Google Ads is set to make a major transition in Search campaign settings by the end of 2025. Advertisers will no longer manually select target languages. Instead, Google’s AI will automatically detect user language based on signals such as search behavior, browser settings, query terms, and historical activity.
Currently, advertisers often specify languages like English, Spanish, or French manually to reach the right audience. With this update, such precision will be replaced by AI interpretation, which promises streamlined campaigns but introduces concerns over message mismatches, particularly in multilingual or regionally nuanced markets.

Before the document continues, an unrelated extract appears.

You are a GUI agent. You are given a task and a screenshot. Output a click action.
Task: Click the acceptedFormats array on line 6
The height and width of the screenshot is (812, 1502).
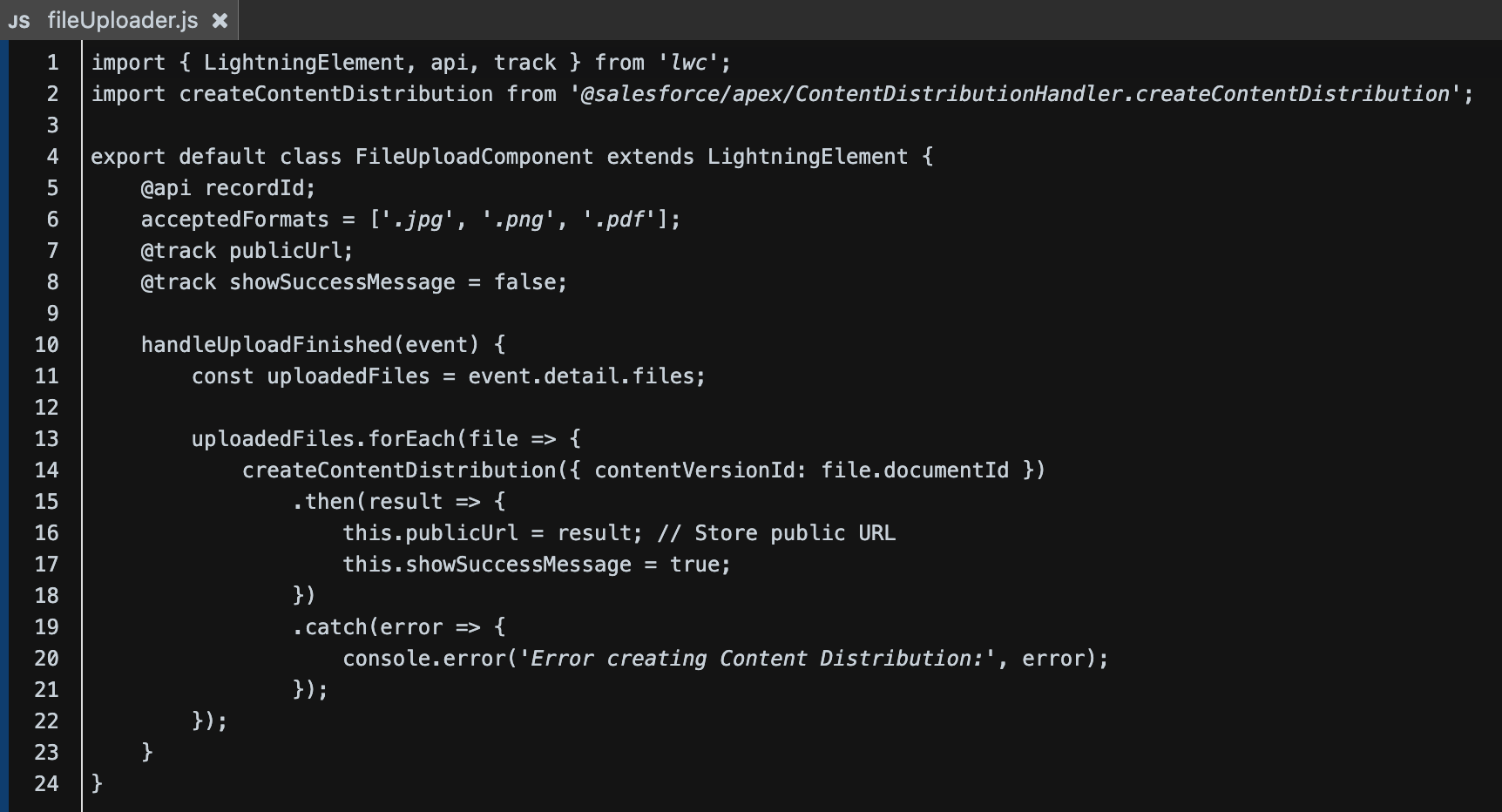click(x=409, y=219)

This change is limited to Search campaigns. Display, YouTube, and Shopping formats will still allow manual language targeting, giving advertisers a measure of continued control in other channels.
Google’s update brings both opportunities and challenges for advertisers. On one hand, campaign setup will be simplified since there will be no need for manual language selections, making it especially useful for small businesses and low-budget advertisers. On the other hand, diminished granularity could affect brands that target niche or localized segments, such as French speakers in Canada or multilingual urban areas, where precision is critical.
To balance this, Google’s AI will analyze signals like user search patterns, device language, ad language, landing page text, and more to automatically assign language targeting, promising efficiency but raising concerns over accuracy in complex markets.
Reliance on AI is seeing a rapid increase in Google tools as a shift toward full automation, similar to AI-enabled bidding, Performance Max dashboards, and Smart Campaigns. However, experts caution about over-reliance on AI, especially in culturally sensitive or bilingual markets.